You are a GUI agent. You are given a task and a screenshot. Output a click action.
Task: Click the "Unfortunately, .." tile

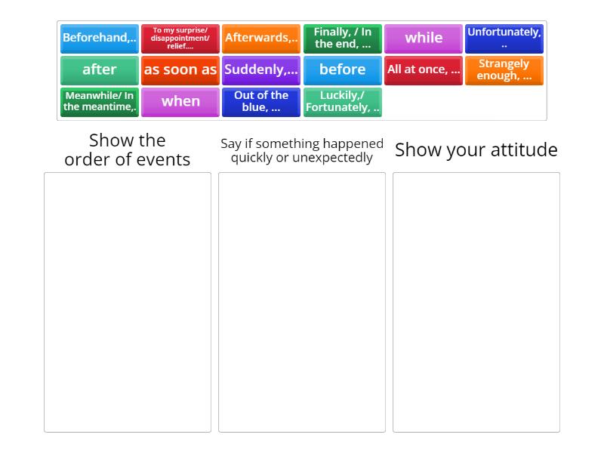(x=504, y=38)
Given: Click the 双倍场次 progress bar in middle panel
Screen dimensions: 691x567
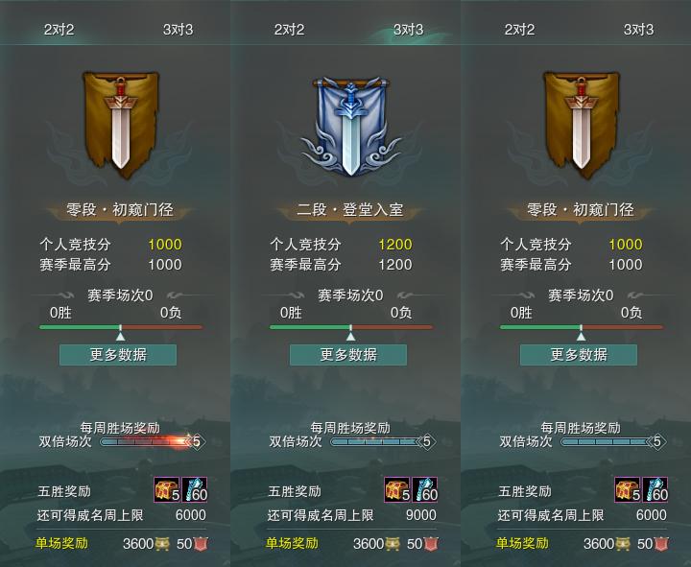Looking at the screenshot, I should [x=383, y=441].
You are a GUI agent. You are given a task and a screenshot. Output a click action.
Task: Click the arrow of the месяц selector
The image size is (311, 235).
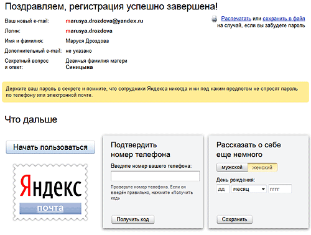click(263, 189)
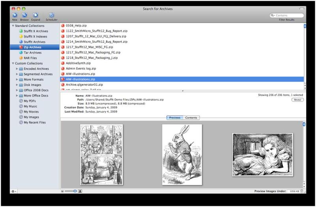Click the White Rabbit preview thumbnail
Viewport: 316px width, 207px height.
(182, 154)
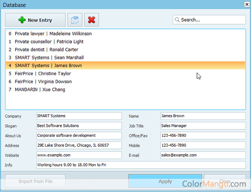
Task: Click the red X delete entry button
Action: (x=92, y=20)
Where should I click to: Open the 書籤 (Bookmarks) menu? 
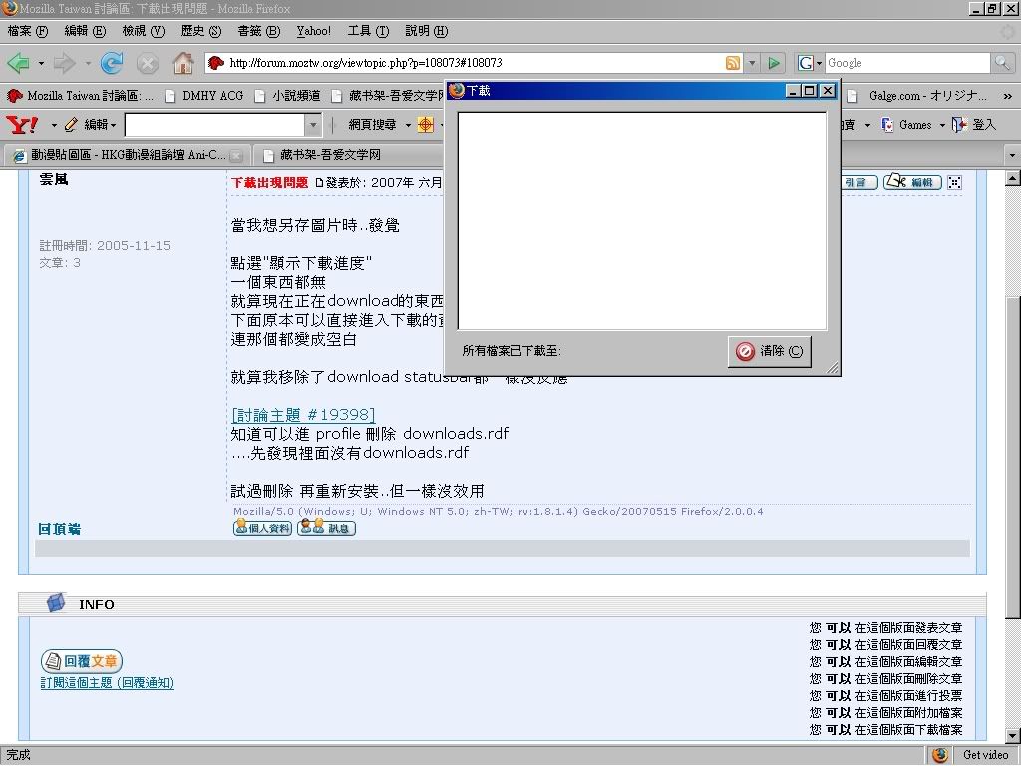pyautogui.click(x=257, y=31)
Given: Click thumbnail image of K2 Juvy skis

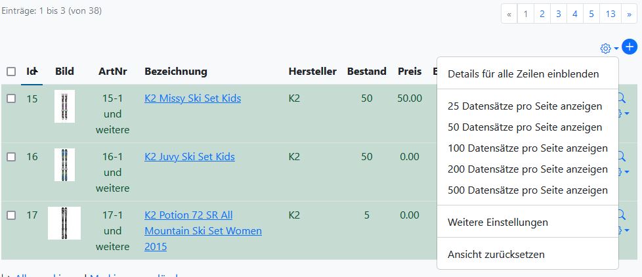Looking at the screenshot, I should (64, 165).
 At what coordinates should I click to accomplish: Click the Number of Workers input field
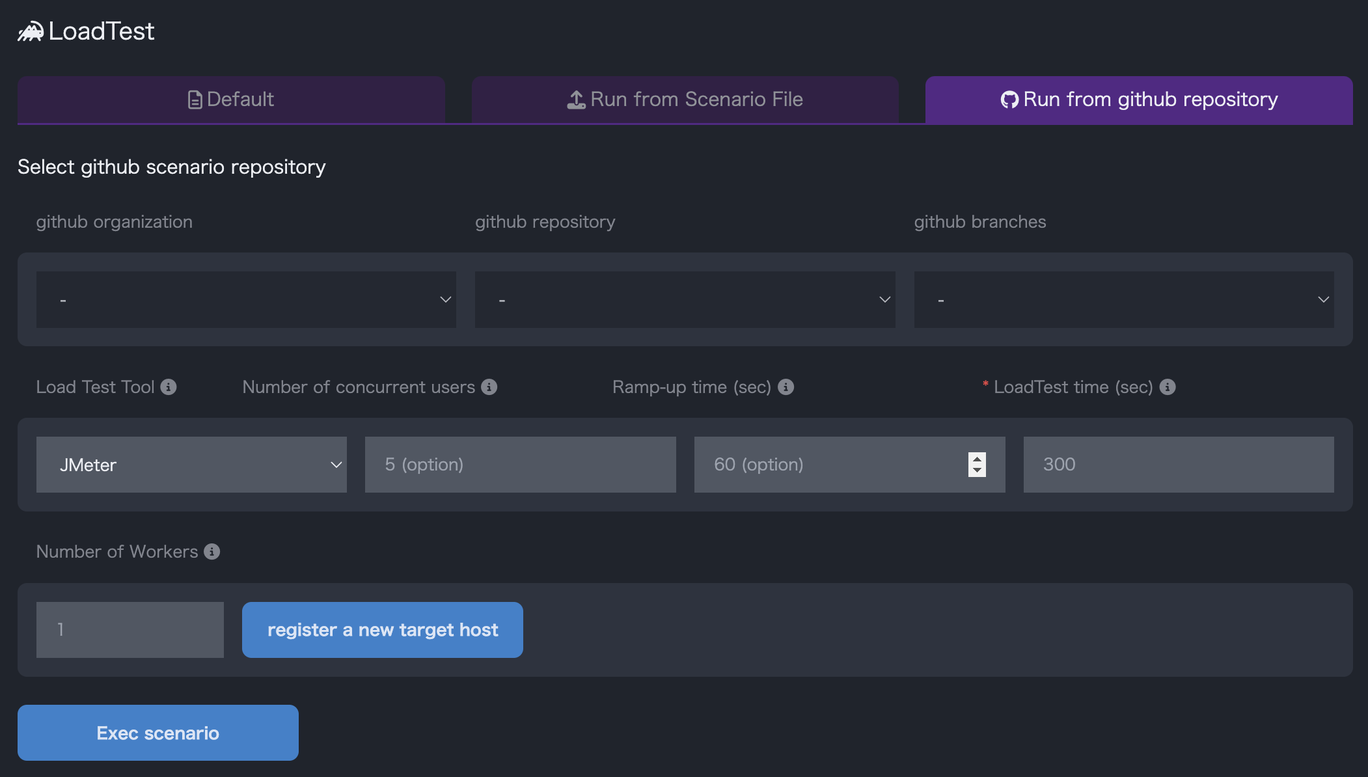point(130,630)
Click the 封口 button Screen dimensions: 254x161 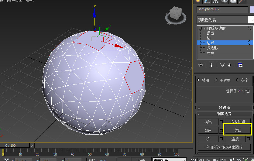pyautogui.click(x=238, y=130)
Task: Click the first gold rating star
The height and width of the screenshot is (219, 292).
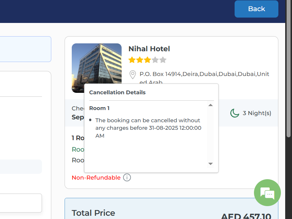Action: point(132,60)
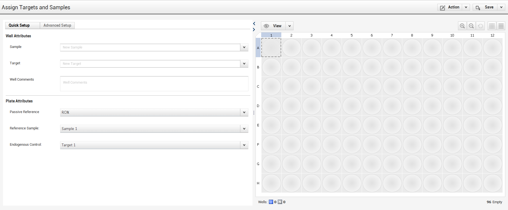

*PROBLEM TO SOLVE*. Rewrite the items from the beginning through the line containing "Looking at the screenshot, I should [x=383, y=441].", replacing "progress bar" with "slider" and leaving everything else unchanged. Omit the pictures from your answer.

*RESULT FOR THIS TASK*.
You are a GUI agent. You are given a task and a screenshot. Output a click action.
Task: Click the "Unfortunately, .." tile

(x=504, y=38)
Given: Click the 双倍场次 slider in middle panel
Screen dimensions: 691x567
Looking at the screenshot, I should [x=383, y=441].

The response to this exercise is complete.